Today, August 8, is the 22d anniversary of the first night game at Wrigley Field, between the Cubs and the Phillies. Or at least the first attempted night game. Play was called because of rain after 3 1/2 innings--which many took as a sign from God--and the first official game was played the following evening, against the Mets. So the date still is appropriate, even if you do not read this until tomorrow.
This is an appropriate part of our "This Day in Sports Law" series, since the whole thing occurred in the shadow of zoning and land-use wrangling, primarily between the residents of Wrigleyville (supported by state and local government) and the Cubs and Major League Baseball. The Cubs began pushing for lights in the early 1980s, even threatening to leave Wrigley. In 1984, MLB Commissioner Peter Uebberoth threatened that if the Cubs made the World Series, their home games would be move to Busch Stadium (a threat that became moot when the Cubs gagged a 2-0 NLCS lead to San Diego). The City Council dug in, initially passing an ordinance that effectively banned night baseball in Chicago (grandfathering in Comiskey Park); the Illinois General Assembly did the same. The controversy even worked its way into an underrated Chicago movie, Nothing in Common, where Tom Hanks is approached to sign a "No Lights at Wrigley" petition and Hanks says he already signed.

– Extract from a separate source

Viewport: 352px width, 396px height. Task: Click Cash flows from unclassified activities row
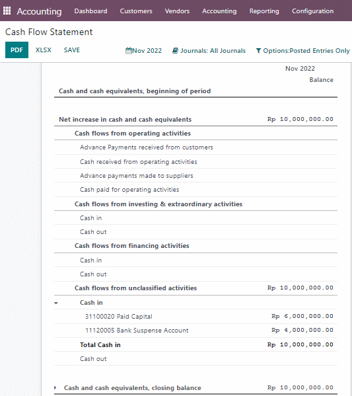tap(195, 288)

The City finally relented, agreeing to a maximum of 18 night games each season, none on Fridays or Saturdays, with sharp restrictions on street parking to push people into paid lots or onto the El. The numerical limit has been played with--the Cubs play 28 night home games this year, although the Friday/Saturday restriction remains in place (most of the night games are Mondays and Tuesdays, when the team returns from a road trip).
I began going to Wrigley regularly during college, after lights had been installed, so I missed the great debate. But I always have enjoyed night games there (I should add that I have an aerial photograph from this night hanging in my office). They did a wonderful job in designing the lighting system. They used wide, low rows of lights rather than tall towers. And the lights sit atop the park roof, which only extends (basically) foul line to foul line, so there are no lights behind the outfield or directly behind home plate. This gives the place a unique glow--almost like a municipal park.
The park also plays very differently at night, especially in spring and fall--the cold weather means the wind blows in and it plays like a pitcher's ballpark.